(Reuters) - Fortis Inc (FTS.TO) has reached a friendly deal to buy Arizona-focused utility UNS Energy Corp UNS.N for about $2.5 billion in cash, the Canadian power company said on Wednesday, as it looks to expand its presence in the United States.
The $60.25 per share that Fortis is offering for UNS is a premium of 31.4 percent on UNS's Wednesday close of $45.84 on the New York Stock Exchange. The stock was up 30 percent at $59.40 in after market trading.
The deal, which still needs regulatory and shareholder approval, will also see Fortis take on about $1.8 billion of UNS debt. It is expected to close by the end of 2014.

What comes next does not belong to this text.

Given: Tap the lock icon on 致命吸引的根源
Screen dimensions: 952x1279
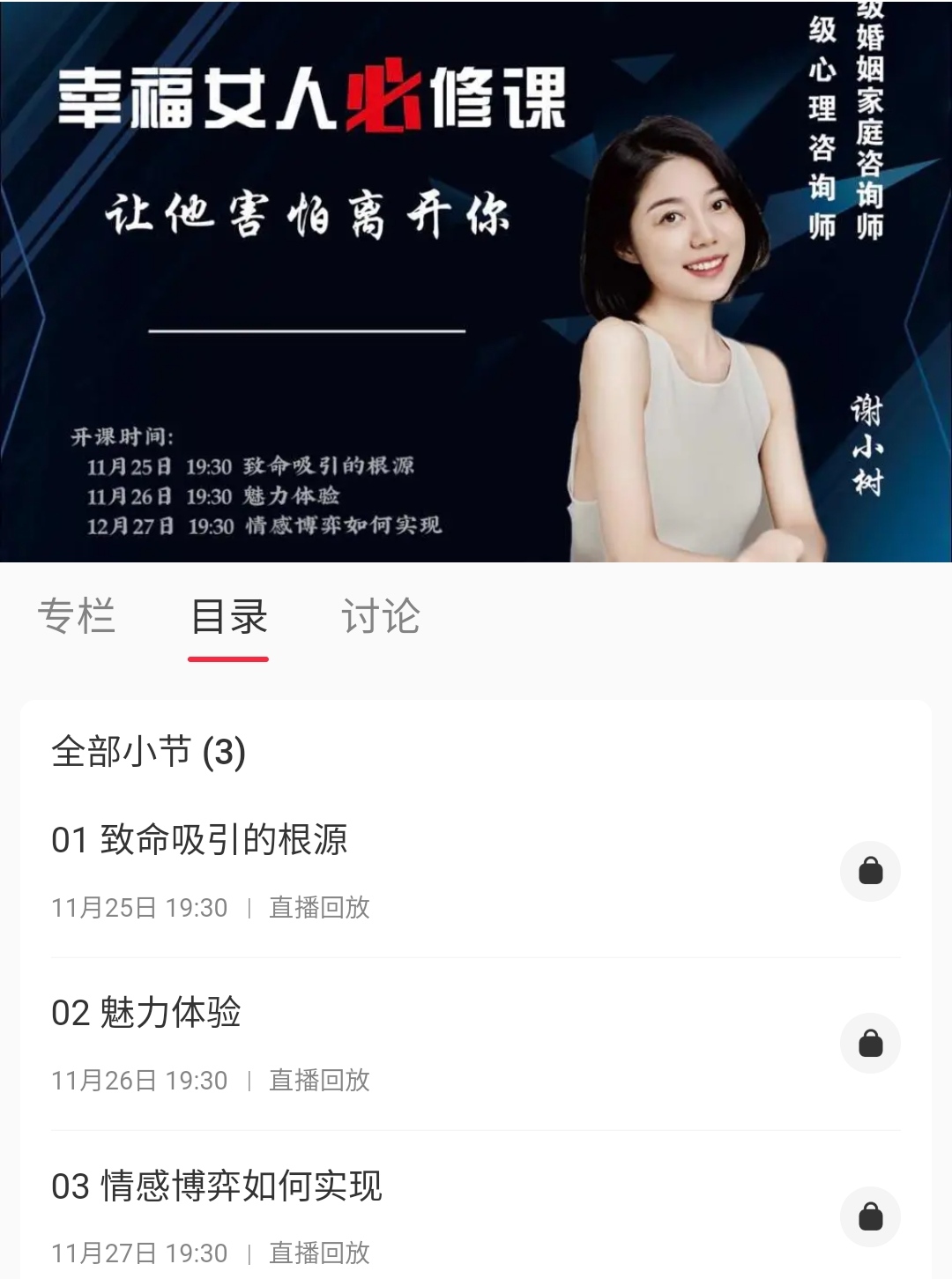Looking at the screenshot, I should [870, 871].
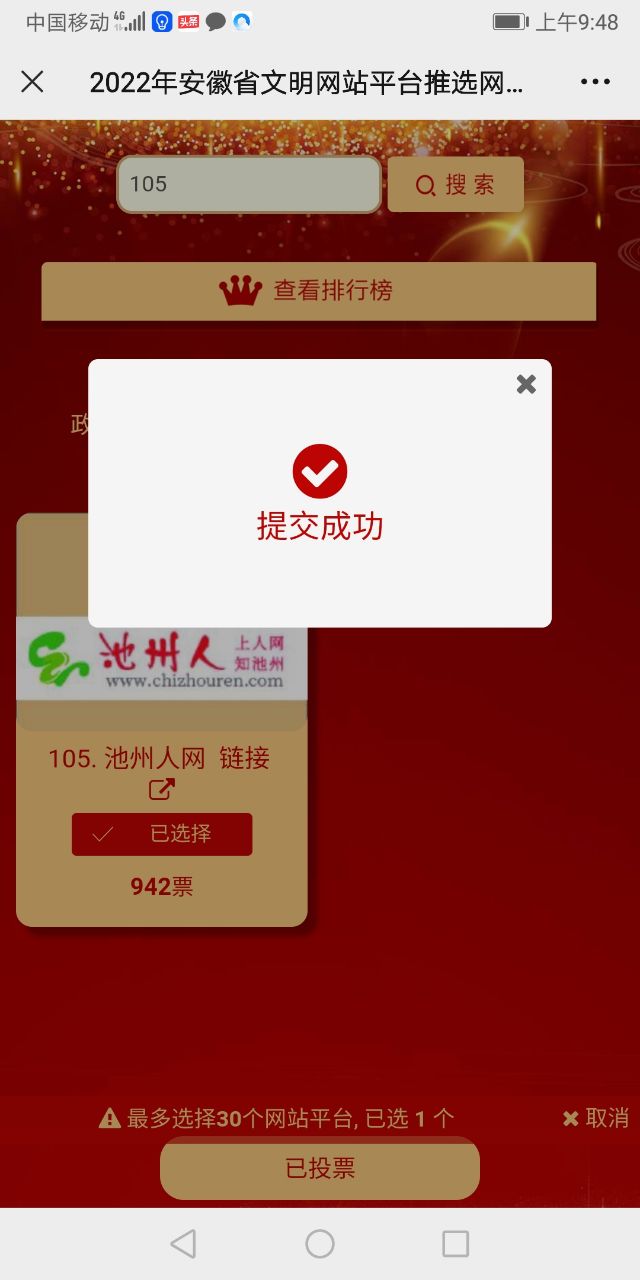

UNS operates electric and gas systems that serve residential and commercial customers in southwestern United States, a region that is experiencing above-average economic growth, Fortis said.
"UNS is a well-run utility with an experienced management team," Fortis Chief Executive Stanley Marshall said on a conference call with investors. "The acquisition is expected to be accretive to EPS the first year of closing, including one-time acquisition-related expenses."
Marshall noted that the deal also adds to Fortis's geographical diversity, with no more than a third of total assets being in any single jurisdiction.
Newfoundland-based Fortis is one of Canada's largest gas and electric distribution utilities, serving more than 2.4 million customers across the country, as well as in New York State and the Caribbean.
With the acquisition of UNS, Fortis's total assets will increase by 33.5 percent to $23.5 billion, the company said.